If a circle be drawn touching the inscribed and circumscribed circle of a triangle and the side $BC$, externally, prove that its radius is $\frac{∆}{a}{\tan }^2\frac{A}{2}$.

If the bisector of the angle of a triangle $ABC$ meet the opposite sides in $A^{\text{'}}, B^{\text{'}}$ and $C^{\text{'}}$, prove that the ratio of the areas of the triangles $A^{\text{'}}{B}^{\text{'}}{C}^{\text{'}} \& ABC$ is $2\sin \frac{A}{2}\sin \frac{B}{2}\sin \frac{C}{2}:\cos \frac{A-B}{2}\cos \frac{B-C}{2}\cos \frac{C-A}{2}$.

In triangle $ABC$ in the sides $BC, CA, AB$ are taken three points $A^{\text{'}}, B^{\text{'}}, C^{\text{'}}$ such that $B{A}^{\text{'}}:A^{\text{'}}C=C{B}^{\text{'}}:B^{\text{'}}A=A{C}^{\text{'}}:C^{\text{'}}B=m:n$;

Prove that if $A{A}^{\text{'}}, B{B}^{\text{'}}$ and $C{C}^{\text{'}}$ be joined they will form by their intersections a triangle whose area is to that of the triangle $ABC$ as ${\left(m-n\right)}^2:m^2+mn+n^2$.

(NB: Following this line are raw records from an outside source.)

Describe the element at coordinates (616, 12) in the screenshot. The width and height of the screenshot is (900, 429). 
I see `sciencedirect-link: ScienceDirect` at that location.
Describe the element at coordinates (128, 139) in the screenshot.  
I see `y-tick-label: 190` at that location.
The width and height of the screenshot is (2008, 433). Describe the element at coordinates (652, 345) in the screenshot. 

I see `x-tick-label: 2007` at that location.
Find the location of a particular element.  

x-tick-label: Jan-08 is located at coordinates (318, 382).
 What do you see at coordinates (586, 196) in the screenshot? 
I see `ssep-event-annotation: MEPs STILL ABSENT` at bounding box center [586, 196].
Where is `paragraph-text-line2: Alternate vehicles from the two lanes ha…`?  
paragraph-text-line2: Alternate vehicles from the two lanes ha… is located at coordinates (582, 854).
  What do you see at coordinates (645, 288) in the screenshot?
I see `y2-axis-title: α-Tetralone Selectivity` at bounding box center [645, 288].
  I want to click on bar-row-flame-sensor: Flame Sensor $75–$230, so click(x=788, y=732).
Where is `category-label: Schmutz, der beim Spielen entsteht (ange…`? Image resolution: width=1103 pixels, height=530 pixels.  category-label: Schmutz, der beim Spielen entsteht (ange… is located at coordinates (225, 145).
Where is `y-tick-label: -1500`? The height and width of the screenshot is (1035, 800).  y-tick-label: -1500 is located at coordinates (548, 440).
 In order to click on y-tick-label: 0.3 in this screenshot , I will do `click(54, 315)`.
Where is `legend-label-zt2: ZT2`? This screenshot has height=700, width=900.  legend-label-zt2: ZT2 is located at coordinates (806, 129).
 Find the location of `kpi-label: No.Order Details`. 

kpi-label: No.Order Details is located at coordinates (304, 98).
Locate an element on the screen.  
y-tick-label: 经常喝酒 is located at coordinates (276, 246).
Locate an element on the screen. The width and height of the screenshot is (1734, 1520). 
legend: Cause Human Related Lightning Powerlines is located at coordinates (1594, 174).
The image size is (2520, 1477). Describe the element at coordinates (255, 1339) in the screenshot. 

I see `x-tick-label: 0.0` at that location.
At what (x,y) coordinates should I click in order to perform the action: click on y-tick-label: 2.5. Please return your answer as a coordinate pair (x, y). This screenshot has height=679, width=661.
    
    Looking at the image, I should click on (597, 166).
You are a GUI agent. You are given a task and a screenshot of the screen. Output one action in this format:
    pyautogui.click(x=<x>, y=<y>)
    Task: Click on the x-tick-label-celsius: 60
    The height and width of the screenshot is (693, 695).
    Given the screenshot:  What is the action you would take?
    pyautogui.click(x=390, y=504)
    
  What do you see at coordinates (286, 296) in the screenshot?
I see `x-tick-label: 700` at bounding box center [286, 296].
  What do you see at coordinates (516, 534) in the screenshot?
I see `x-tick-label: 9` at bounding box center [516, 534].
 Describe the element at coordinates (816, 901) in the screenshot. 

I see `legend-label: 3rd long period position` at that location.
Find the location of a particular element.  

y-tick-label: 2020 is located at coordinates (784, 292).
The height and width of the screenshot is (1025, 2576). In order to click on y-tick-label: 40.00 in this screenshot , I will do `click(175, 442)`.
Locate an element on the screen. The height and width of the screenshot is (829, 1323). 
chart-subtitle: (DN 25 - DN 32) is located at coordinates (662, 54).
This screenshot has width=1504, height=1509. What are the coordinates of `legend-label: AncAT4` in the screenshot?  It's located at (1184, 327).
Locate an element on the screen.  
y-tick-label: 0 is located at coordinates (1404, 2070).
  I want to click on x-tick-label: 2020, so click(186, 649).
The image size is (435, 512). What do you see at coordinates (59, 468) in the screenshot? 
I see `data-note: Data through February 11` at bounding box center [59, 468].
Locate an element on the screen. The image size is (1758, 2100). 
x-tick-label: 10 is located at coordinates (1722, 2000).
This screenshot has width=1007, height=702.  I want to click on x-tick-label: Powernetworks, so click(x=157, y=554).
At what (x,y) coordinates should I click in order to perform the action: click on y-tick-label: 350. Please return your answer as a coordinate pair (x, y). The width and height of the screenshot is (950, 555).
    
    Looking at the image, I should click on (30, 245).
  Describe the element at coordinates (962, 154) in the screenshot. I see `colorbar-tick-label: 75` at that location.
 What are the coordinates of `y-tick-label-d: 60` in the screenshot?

The circle inscribed in the triangle $ABC$ touches the sides $BC, CA$ and $AB$ in the points $A_1, B_1$ and ${\mathrm{C}}_1$, respectively. Similarly, the circle inscribed in the triangle $A_1{B}_1{C}_1$ touches the sides in $A_2, B_2, C_2$, respectively and so on; if $A_n{B}_n{C}_n$ be the $n^{th}$ triangle so formed, prove that its angles are $\frac{\mathrm{\pi }}{3}+{\left(-2\right)}^{-n}\left(A-\frac{\mathrm{\pi }}{3}\right), \frac{\mathrm{\pi }}{3}+{\left(-2\right)}^{-n}\left(B-\frac{\mathrm{\pi }}{3}\right)$ and $\frac{\mathrm{\pi }}{3}+{\left(-2\right)}^{-n}\left(C-\frac{\mathrm{\pi }}{3}\right)$.

Hence prove that the triangle so formed is ultimately equilateral.